Lezama, que siempre trabajó en la niebla y en la oscuridad y aun dentro del caos sufrió en silencio el silenciamiento y siguió escribiendo con su alegría trabajadora. Pero ya nada era lo mismo y pese a los reclamos de editores extranjeros se negó a publicar sus libros si antes no aparecían en su patria. Así lo sorprendieron la enfermedad y la muerte, el 9 de agosto de 1976.

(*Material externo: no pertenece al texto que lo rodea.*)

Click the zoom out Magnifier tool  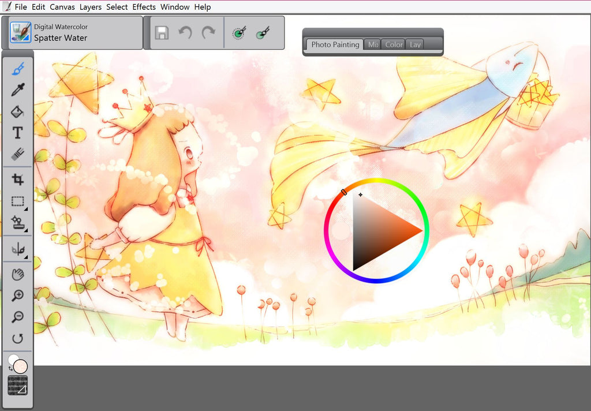click(18, 316)
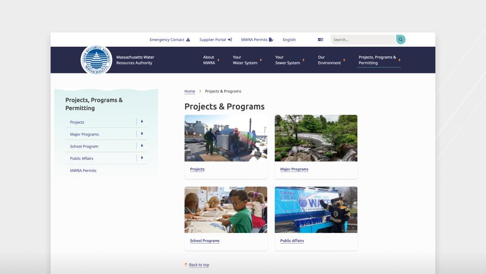Click the School Programs card link
The image size is (486, 274).
pyautogui.click(x=205, y=241)
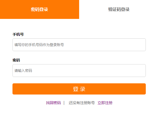Click the 手机号 field label
This screenshot has height=123, width=158.
pyautogui.click(x=18, y=34)
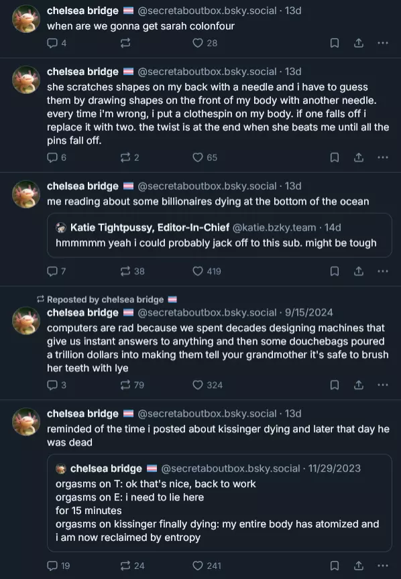
Task: Reply to the post with 324 likes
Action: [x=56, y=385]
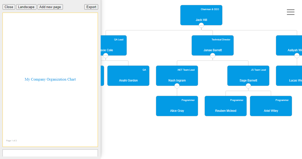Select Anahi Gordon's QA card

point(128,76)
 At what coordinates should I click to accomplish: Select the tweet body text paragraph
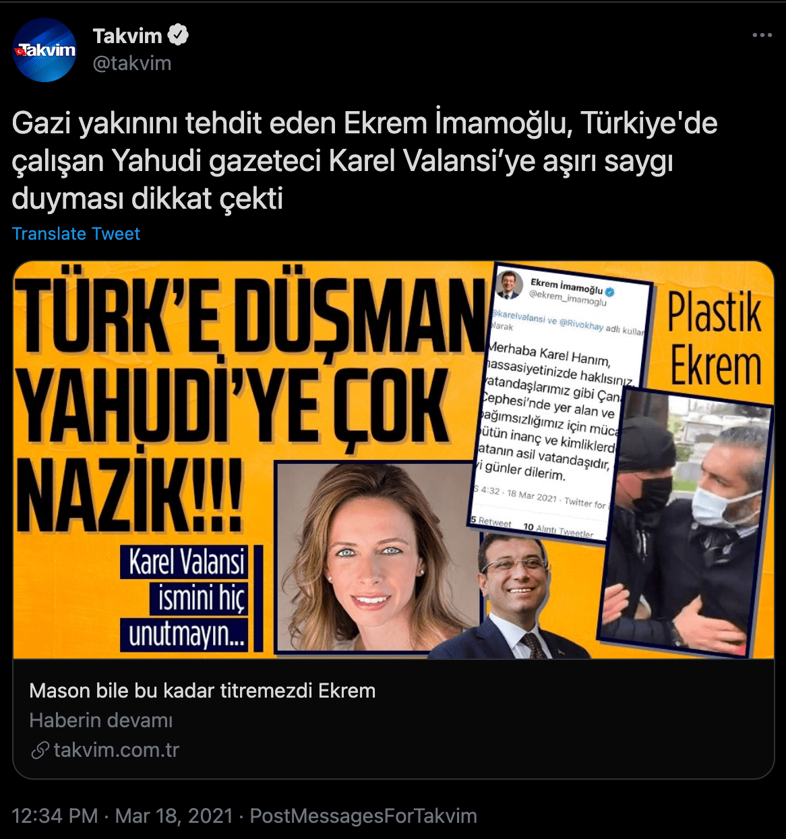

Lezama decía que su padre había muerto de una «tonta» pulmonía. Otra «tonta» pulmonía se le atravesaba a él en el camino.

Me dijo en una ocasión:
    Si algo he sabido hacer en la vida es aprovechar las posibilidades que se me han presentado. Por eso ahora en que la obesidad, el asma, la disnea, los años, me han reducido a esta suerte de inmovilidad y en que ―fuera de mi obra― no tengo otra cosa que hacer que seguir en la sala de mi casa esperando la muerte, puedo hacer mía la frase de Flaubert que quisiera fuera mi epitafio: Todo perdido, nada perdido.
Posteriormente Lezama cambió esa frase. El epitafio que aparece en su tumba está sacado de un poema suyo. Dice: «La mar violeta añora el nacimiento de los dioses porque nacer es aquí una fiesta innombrable».

En sus momentos finales el poeta asoció la muerte con la imagen del nacimiento. Por eso, para mí sigue en su obra tan vivo como siempre. A veces paso por su casa y me detengo un momento ante la puerta: me parece que Lezama acudirá a mi llamada para preguntarme otra vez con el saludo habitual de su alegría: «¿Qué tal de humedad matinal? ¿Qué tal de resonancias?».